Exercise text:
=== Begin Enclosure ===

White Trash
- First edition
- Author: John King
- Language: English
- Published: 2001
- Publisher: Jonathan Cape, Vintage
- Publication place: England
- Media type: Print
- Preceded by: Human Punk
- Followed by: The Prison House

= White Trash (novel) =

2001 novel by John King

White Trash is the fifth novel by English author John King, first published in 2001 by Jonathan Cape. The paperback edition of the book, released by Vintage, carries the following quote by Alan Sillitoe, author of Saturday Night And Sunday Morning, on its cover: "Complete and unique, all stitched up and marvellous, the two sides of the equation brought together, realistic yet philosophical." The quote also appears on the US edition of the novel (2016), which includes an introduction by the author—"From Cradle to Grave".

==Synopsis==
Set in an unnamed new town on the outskirts of London, White Trash records the world as seen through the eyes of a hard-working ward nurse, Ruby James, and the remote, at times almost ghostly, administrator Jonathan Jeffreys, who drifts through her hospital. Their paths rarely cross, but the calculating outlook of Jeffreys begins to have terrible ramifications, and Ruby eventually becomes entangled in his web.

Working-class Ruby manages to keep her dignity, sense of humour, and sanity despite a life of daily struggle that includes wrestling with the pain of having a mother with Alzheimer's. Her unfailingly positive and inclusive take on life is in stark contrast to the exclusive viewpoint of the handsomely paid Jeffreys, who spends his hours in the glow of a computer screen and prefers the company of statistics to human beings.

Jeffreys' existence is based on cold reason, elitism, and an obsession with the rationing of healthcare that leads him to make extreme life-and-death decisions. Ruby's is about touch, feel, and emotion, treating her patients with respect while living out her unspoken belief that everyone has an equal right to care and attention.

In an interview in Nursing Times, King said: "The point of White Trash is that there is no white trash. Everyone is worth something and no-one can be dismissed. That's what we have to remember when it comes to the National Health Service." He calls the novel, "A defence of the NHS."

The book also considers the lives of a range of characters who are considered worthless by the establishment, but who actually offer far more to society than those who look down on them. Through these vignettes, as well as the main focus on the contrasts between Ruby James and Jonathan Jeffreys, King establishes that everyone should be valued, no matter their background, age, or condition. In the process, a vibrant culture of expression and experience is celebrated.

==Reception==
Reviewing the novel for The Independent, Mat Coward wrote: "The cumulative effect of King's style is astonishingly powerful in its detail and depth. A quarter of a century after punk rock, the core punk ethos — of a robust and adaptable form of resistance, based on inclusive, DIY community-making and a concentration on immediacy — is still inspiring some of our most vital writers. An immensely timely and necessary book: stylish, witty and passionate. It's about time someone slapped the smugness from the face of broadsheet Britain." Big Issue North called White Trash "A state of the nation book."

=== End Enclosure ===

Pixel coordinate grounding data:
=== Begin Enclosure ===

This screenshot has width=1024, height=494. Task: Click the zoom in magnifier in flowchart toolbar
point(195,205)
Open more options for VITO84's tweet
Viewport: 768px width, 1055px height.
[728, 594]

=== End Enclosure ===

Things to do:
a) Could you duplicate the part of the White Trash text starting at "Working-class Ruby manages" and ending at "to human beings."?
b) Can you turn the paragraph of the White Trash text that opens with "Working-class Ruby manages" into a brief list that keeps its main facts?

Results for the exercise:
a)
Working-class Ruby manages to keep her dignity, sense of humour, and sanity despite a life of daily struggle that includes wrestling with the pain of having a mother with Alzheimer's. Her unfailingly positive and inclusive take on life is in stark contrast to the exclusive viewpoint of the handsomely paid Jeffreys, who spends his hours in the glow of a computer screen and prefers the company of statistics to human beings.

b)
- Despite daily struggle, working-class Ruby keeps her dignity, sense of humor, and sanity.
- Part of that struggle is the pain of having a mother with Alzheimer's.
- Her positive, inclusive view of life contrasts sharply with the exclusive viewpoint of the well-paid Jeffreys.
- Jeffreys spends his hours at a computer screen and prefers statistics to people.